EXERCISE: Exact repetition, please: start with the line where "Hemleverans 99 kr (666, 833)" appears and stop after the final line of the records.

DATA FOR THIS EXERCISE:

....

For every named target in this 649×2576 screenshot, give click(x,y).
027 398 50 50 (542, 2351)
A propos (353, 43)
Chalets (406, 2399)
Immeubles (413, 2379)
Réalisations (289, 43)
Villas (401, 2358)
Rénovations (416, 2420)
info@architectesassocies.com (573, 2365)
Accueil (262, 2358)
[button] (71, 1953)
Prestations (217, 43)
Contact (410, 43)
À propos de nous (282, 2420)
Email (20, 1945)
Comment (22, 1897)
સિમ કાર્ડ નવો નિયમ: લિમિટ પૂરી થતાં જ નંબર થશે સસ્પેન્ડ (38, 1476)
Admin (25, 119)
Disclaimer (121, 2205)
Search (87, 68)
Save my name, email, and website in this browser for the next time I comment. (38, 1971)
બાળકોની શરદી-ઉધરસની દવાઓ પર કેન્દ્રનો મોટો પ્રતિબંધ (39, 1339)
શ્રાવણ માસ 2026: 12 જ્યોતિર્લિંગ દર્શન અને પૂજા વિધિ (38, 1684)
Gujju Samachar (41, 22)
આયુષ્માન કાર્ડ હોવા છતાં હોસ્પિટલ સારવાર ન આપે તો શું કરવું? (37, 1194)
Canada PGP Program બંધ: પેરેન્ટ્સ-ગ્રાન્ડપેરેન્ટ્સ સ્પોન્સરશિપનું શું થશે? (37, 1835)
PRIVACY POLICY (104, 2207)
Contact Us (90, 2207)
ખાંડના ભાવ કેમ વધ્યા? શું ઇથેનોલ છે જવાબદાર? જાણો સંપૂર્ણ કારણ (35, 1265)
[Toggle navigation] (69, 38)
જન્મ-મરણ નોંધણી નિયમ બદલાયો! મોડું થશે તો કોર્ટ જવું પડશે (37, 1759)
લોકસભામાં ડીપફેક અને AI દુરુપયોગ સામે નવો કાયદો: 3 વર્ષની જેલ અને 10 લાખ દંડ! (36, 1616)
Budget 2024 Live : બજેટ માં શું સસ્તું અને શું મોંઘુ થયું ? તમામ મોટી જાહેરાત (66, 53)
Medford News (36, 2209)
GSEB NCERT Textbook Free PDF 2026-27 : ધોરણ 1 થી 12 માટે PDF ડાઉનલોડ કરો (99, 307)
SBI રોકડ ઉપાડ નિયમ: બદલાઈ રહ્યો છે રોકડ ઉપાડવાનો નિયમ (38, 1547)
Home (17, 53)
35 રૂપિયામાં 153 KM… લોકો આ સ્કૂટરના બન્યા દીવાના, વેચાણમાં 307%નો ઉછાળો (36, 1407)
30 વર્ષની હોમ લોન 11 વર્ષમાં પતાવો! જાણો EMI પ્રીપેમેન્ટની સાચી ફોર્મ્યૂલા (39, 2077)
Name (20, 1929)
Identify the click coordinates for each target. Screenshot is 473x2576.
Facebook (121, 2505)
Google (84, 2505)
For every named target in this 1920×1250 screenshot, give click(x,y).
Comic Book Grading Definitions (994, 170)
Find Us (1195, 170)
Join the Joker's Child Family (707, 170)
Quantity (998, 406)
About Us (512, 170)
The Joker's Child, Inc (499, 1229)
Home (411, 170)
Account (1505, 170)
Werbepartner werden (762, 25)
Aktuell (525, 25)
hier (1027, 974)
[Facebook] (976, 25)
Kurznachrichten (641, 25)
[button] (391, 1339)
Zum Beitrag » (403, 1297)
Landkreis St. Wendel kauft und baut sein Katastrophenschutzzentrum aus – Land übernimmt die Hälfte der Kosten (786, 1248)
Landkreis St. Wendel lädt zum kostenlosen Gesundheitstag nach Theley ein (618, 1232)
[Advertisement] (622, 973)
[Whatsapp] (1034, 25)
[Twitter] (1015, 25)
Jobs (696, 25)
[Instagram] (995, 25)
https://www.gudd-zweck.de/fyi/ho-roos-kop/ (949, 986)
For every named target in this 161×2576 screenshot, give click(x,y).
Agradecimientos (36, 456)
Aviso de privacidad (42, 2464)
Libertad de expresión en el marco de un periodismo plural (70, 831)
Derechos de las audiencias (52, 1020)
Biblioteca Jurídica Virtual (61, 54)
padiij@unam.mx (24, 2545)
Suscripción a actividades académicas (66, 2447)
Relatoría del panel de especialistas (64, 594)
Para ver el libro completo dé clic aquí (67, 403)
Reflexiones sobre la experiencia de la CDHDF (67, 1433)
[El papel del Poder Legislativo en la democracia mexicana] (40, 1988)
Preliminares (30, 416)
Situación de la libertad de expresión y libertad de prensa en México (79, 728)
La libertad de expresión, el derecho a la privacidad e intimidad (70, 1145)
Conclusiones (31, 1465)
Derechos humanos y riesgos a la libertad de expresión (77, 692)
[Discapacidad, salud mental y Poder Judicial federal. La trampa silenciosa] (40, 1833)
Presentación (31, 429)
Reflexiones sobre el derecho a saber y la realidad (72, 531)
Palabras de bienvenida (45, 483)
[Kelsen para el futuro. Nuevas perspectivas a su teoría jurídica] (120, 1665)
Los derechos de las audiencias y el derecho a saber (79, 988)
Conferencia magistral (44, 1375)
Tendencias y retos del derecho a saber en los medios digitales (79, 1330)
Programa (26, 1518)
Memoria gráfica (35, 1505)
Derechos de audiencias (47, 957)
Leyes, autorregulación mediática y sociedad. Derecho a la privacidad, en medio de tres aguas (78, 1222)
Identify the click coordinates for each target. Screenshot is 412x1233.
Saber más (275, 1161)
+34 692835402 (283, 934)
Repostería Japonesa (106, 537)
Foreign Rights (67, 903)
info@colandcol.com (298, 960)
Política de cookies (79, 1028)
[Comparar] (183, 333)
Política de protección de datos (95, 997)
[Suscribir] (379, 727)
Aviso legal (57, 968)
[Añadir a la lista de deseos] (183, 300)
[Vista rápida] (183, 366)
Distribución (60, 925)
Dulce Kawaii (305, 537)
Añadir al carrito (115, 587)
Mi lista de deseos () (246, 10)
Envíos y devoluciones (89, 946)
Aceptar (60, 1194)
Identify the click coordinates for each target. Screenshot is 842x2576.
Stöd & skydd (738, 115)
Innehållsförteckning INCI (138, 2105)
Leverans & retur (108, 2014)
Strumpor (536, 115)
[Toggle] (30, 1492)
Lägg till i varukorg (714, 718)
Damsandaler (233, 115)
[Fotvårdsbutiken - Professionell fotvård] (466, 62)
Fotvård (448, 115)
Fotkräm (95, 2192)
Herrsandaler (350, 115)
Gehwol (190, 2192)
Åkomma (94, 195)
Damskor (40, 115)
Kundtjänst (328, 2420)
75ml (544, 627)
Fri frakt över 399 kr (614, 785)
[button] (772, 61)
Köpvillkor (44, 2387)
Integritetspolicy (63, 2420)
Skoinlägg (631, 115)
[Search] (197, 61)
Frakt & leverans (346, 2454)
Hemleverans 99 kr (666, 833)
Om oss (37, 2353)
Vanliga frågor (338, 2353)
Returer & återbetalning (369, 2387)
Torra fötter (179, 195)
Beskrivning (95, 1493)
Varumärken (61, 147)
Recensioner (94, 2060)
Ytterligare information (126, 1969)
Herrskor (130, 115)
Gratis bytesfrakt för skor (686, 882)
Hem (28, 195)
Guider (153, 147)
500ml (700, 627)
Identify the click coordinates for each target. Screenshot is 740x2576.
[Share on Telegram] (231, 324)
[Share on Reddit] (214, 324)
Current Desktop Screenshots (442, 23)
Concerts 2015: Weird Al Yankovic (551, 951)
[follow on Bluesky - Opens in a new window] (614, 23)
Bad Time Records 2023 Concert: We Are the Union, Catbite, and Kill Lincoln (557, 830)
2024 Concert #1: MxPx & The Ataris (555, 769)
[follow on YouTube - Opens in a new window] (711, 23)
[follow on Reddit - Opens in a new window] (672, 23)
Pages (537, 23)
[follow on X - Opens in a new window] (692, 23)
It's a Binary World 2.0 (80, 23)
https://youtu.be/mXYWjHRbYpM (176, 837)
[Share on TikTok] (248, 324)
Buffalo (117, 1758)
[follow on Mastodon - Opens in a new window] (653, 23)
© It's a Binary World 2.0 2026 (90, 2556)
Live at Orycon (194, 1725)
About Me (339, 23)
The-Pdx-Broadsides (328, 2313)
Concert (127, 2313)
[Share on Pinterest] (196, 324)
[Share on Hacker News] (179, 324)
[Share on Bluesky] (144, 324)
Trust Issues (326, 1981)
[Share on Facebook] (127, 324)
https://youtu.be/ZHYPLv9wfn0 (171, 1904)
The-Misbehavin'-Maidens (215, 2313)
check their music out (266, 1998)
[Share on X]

....

THE ANSWER:
Hemleverans 99 kr (666, 833)
Om oss (37, 2353)
Vanliga frågor (338, 2353)
Returer & återbetalning (369, 2387)
Torra fötter (179, 195)
Beskrivning (95, 1493)
Varumärken (61, 147)
Recensioner (94, 2060)
Ytterligare information (126, 1969)
Herrskor (130, 115)
Gratis bytesfrakt för skor (686, 882)
Hem (28, 195)
Guider (153, 147)
500ml (700, 627)
Identify the click coordinates for each target. Screenshot is 740x2576.
[Share on Telegram] (231, 324)
[Share on Reddit] (214, 324)
Current Desktop Screenshots (442, 23)
Concerts 2015: Weird Al Yankovic (551, 951)
[follow on Bluesky - Opens in a new window] (614, 23)
Bad Time Records 2023 Concert: We Are the Union, Catbite, and Kill Lincoln (557, 830)
2024 Concert #1: MxPx & The Ataris (555, 769)
[follow on YouTube - Opens in a new window] (711, 23)
[follow on Reddit - Opens in a new window] (672, 23)
Pages (537, 23)
[follow on X - Opens in a new window] (692, 23)
It's a Binary World 2.0 (80, 23)
https://youtu.be/mXYWjHRbYpM (176, 837)
[Share on TikTok] (248, 324)
Buffalo (117, 1758)
[follow on Mastodon - Opens in a new window] (653, 23)
© It's a Binary World 2.0 2026 (90, 2556)
Live at Orycon (194, 1725)
About Me (339, 23)
The-Pdx-Broadsides (328, 2313)
Concert (127, 2313)
[Share on Pinterest] (196, 324)
[Share on Hacker News] (179, 324)
[Share on Bluesky] (144, 324)
Trust Issues (326, 1981)
[Share on Facebook] (127, 324)
https://youtu.be/ZHYPLv9wfn0 (171, 1904)
The-Misbehavin'-Maidens (215, 2313)
check their music out (266, 1998)
[Share on X]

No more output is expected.